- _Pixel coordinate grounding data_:
++++++++++
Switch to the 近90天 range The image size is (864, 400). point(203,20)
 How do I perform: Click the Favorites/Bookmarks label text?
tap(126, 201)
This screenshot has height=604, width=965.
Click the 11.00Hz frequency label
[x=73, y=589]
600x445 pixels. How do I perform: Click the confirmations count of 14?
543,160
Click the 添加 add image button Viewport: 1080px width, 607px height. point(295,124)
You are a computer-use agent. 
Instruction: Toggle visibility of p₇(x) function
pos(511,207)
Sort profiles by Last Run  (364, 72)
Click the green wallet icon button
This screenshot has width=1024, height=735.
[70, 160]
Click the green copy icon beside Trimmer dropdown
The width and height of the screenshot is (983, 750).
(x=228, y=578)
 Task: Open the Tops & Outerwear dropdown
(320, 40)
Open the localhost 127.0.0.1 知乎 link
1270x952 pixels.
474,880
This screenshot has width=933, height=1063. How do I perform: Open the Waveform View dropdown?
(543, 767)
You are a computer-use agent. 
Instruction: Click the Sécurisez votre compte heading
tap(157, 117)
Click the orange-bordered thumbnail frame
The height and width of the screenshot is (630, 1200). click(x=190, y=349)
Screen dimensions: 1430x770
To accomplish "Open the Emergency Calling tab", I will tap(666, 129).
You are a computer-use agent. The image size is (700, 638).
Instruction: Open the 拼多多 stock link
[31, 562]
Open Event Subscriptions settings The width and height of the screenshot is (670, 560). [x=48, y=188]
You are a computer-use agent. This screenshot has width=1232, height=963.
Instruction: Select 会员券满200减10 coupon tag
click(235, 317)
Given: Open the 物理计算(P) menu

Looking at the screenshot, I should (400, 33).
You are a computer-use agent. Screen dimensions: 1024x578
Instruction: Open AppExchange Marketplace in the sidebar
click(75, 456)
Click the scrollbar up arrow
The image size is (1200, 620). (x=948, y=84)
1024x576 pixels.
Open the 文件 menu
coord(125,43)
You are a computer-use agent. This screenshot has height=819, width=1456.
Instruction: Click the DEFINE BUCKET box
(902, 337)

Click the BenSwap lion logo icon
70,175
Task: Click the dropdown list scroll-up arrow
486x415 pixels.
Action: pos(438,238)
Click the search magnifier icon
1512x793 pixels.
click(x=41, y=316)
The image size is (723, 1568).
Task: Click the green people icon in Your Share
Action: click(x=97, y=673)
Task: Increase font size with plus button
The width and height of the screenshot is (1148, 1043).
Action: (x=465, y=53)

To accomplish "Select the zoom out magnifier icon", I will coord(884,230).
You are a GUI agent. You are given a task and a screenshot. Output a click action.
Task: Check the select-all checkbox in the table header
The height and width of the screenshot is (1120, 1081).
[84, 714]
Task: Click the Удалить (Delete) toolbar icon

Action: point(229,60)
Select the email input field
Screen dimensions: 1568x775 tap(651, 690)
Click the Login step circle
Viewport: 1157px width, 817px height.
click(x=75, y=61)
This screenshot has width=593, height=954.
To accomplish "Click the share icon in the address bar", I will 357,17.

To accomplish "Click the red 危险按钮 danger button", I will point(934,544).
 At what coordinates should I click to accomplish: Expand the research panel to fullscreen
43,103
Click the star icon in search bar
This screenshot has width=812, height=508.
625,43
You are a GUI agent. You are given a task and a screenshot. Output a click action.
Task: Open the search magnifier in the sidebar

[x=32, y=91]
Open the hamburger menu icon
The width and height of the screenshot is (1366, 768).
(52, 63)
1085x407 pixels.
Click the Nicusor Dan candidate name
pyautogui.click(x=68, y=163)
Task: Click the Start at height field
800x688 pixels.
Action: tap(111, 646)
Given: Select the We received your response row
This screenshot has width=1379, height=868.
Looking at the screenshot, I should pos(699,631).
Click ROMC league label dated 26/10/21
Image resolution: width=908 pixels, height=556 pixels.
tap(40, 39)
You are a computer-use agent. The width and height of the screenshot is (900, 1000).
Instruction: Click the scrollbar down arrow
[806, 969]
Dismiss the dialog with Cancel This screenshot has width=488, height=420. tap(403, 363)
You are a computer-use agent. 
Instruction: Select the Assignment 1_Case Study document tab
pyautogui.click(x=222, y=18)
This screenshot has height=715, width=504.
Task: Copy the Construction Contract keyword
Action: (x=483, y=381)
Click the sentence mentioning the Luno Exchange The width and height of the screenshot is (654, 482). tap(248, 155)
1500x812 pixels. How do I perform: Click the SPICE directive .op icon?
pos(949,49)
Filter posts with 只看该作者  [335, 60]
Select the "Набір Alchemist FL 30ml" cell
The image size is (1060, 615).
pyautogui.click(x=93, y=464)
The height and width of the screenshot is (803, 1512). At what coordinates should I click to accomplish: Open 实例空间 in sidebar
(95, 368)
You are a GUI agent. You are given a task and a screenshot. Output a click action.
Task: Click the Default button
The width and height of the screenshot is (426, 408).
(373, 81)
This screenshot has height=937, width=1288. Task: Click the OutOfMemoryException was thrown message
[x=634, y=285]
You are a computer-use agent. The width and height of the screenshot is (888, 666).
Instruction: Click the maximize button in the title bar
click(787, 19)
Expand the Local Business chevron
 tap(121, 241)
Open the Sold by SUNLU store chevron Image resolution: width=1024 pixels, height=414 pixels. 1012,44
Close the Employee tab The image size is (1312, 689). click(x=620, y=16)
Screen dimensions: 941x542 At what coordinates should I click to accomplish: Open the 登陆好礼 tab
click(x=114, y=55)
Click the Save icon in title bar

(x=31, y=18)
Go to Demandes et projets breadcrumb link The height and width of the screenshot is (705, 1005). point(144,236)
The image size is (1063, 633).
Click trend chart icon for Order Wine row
++++++++++
- _Assignment_:
The entries shown above must be reproduced in full, exactly as written.

- _Finished task_:
Switch to the 近90天 range The image size is (864, 400). point(203,20)
 How do I perform: Click the Favorites/Bookmarks label text?
tap(126, 201)
This screenshot has height=604, width=965.
Click the 11.00Hz frequency label
[x=73, y=589]
600x445 pixels. How do I perform: Click the confirmations count of 14?
543,160
Click the 添加 add image button Viewport: 1080px width, 607px height. point(295,124)
You are a computer-use agent. 
Instruction: Toggle visibility of p₇(x) function
pos(511,207)
Sort profiles by Last Run  (364, 72)
Click the green wallet icon button
This screenshot has width=1024, height=735.
[70, 160]
Click the green copy icon beside Trimmer dropdown
The width and height of the screenshot is (983, 750).
(x=228, y=578)
 Task: Open the Tops & Outerwear dropdown
(320, 40)
Open the localhost 127.0.0.1 知乎 link
1270x952 pixels.
474,880
This screenshot has width=933, height=1063. How do I perform: Open the Waveform View dropdown?
(543, 767)
You are a computer-use agent. 
Instruction: Click the Sécurisez votre compte heading
tap(157, 117)
Click the orange-bordered thumbnail frame
The height and width of the screenshot is (630, 1200). click(x=190, y=349)
Screen dimensions: 1430x770
To accomplish "Open the Emergency Calling tab", I will tap(666, 129).
You are a computer-use agent. The image size is (700, 638).
Instruction: Open the 拼多多 stock link
[31, 562]
Open Event Subscriptions settings The width and height of the screenshot is (670, 560). [x=48, y=188]
You are a computer-use agent. This screenshot has width=1232, height=963.
Instruction: Select 会员券满200减10 coupon tag
click(235, 317)
Given: Open the 物理计算(P) menu

Looking at the screenshot, I should (400, 33).
You are a computer-use agent. Screen dimensions: 1024x578
Instruction: Open AppExchange Marketplace in the sidebar
click(75, 456)
Click the scrollbar up arrow
The image size is (1200, 620). (x=948, y=84)
1024x576 pixels.
Open the 文件 menu
coord(125,43)
You are a computer-use agent. This screenshot has height=819, width=1456.
Instruction: Click the DEFINE BUCKET box
(902, 337)

Click the BenSwap lion logo icon
70,175
Task: Click the dropdown list scroll-up arrow
486x415 pixels.
Action: pos(438,238)
Click the search magnifier icon
1512x793 pixels.
click(x=41, y=316)
The image size is (723, 1568).
Task: Click the green people icon in Your Share
Action: click(x=97, y=673)
Task: Increase font size with plus button
The width and height of the screenshot is (1148, 1043).
Action: (x=465, y=53)

To accomplish "Select the zoom out magnifier icon", I will coord(884,230).
You are a GUI agent. You are given a task and a screenshot. Output a click action.
Task: Check the select-all checkbox in the table header
The height and width of the screenshot is (1120, 1081).
[84, 714]
Task: Click the Удалить (Delete) toolbar icon

Action: point(229,60)
Select the email input field
Screen dimensions: 1568x775 tap(651, 690)
Click the Login step circle
Viewport: 1157px width, 817px height.
click(x=75, y=61)
This screenshot has width=593, height=954.
To accomplish "Click the share icon in the address bar", I will 357,17.

To accomplish "Click the red 危险按钮 danger button", I will point(934,544).
 At what coordinates should I click to accomplish: Expand the research panel to fullscreen
43,103
Click the star icon in search bar
This screenshot has width=812, height=508.
625,43
You are a GUI agent. You are given a task and a screenshot. Output a click action.
Task: Open the search magnifier in the sidebar

[x=32, y=91]
Open the hamburger menu icon
The width and height of the screenshot is (1366, 768).
(52, 63)
1085x407 pixels.
Click the Nicusor Dan candidate name
pyautogui.click(x=68, y=163)
Task: Click the Start at height field
800x688 pixels.
Action: tap(111, 646)
Given: Select the We received your response row
This screenshot has width=1379, height=868.
Looking at the screenshot, I should pos(699,631).
Click ROMC league label dated 26/10/21
Image resolution: width=908 pixels, height=556 pixels.
tap(40, 39)
You are a computer-use agent. The width and height of the screenshot is (900, 1000).
Instruction: Click the scrollbar down arrow
[806, 969]
Dismiss the dialog with Cancel This screenshot has width=488, height=420. tap(403, 363)
You are a computer-use agent. 
Instruction: Select the Assignment 1_Case Study document tab
pyautogui.click(x=222, y=18)
This screenshot has height=715, width=504.
Task: Copy the Construction Contract keyword
Action: (x=483, y=381)
Click the sentence mentioning the Luno Exchange The width and height of the screenshot is (654, 482). tap(248, 155)
1500x812 pixels. How do I perform: Click the SPICE directive .op icon?
pos(949,49)
Filter posts with 只看该作者  [335, 60]
Select the "Набір Alchemist FL 30ml" cell
The image size is (1060, 615).
pyautogui.click(x=93, y=464)
The height and width of the screenshot is (803, 1512). At what coordinates should I click to accomplish: Open 实例空间 in sidebar
(95, 368)
You are a GUI agent. You are given a task and a screenshot. Output a click action.
Task: Click the Default button
The width and height of the screenshot is (426, 408).
(373, 81)
This screenshot has height=937, width=1288. Task: Click the OutOfMemoryException was thrown message
[x=634, y=285]
You are a computer-use agent. The width and height of the screenshot is (888, 666).
Instruction: Click the maximize button in the title bar
click(787, 19)
Expand the Local Business chevron
 tap(121, 241)
Open the Sold by SUNLU store chevron Image resolution: width=1024 pixels, height=414 pixels. 1012,44
Close the Employee tab The image size is (1312, 689). click(x=620, y=16)
Screen dimensions: 941x542 At what coordinates should I click to accomplish: Open the 登陆好礼 tab
click(x=114, y=55)
Click the Save icon in title bar

(x=31, y=18)
Go to Demandes et projets breadcrumb link The height and width of the screenshot is (705, 1005). point(144,236)
The image size is (1063, 633).
Click trend chart icon for Order Wine row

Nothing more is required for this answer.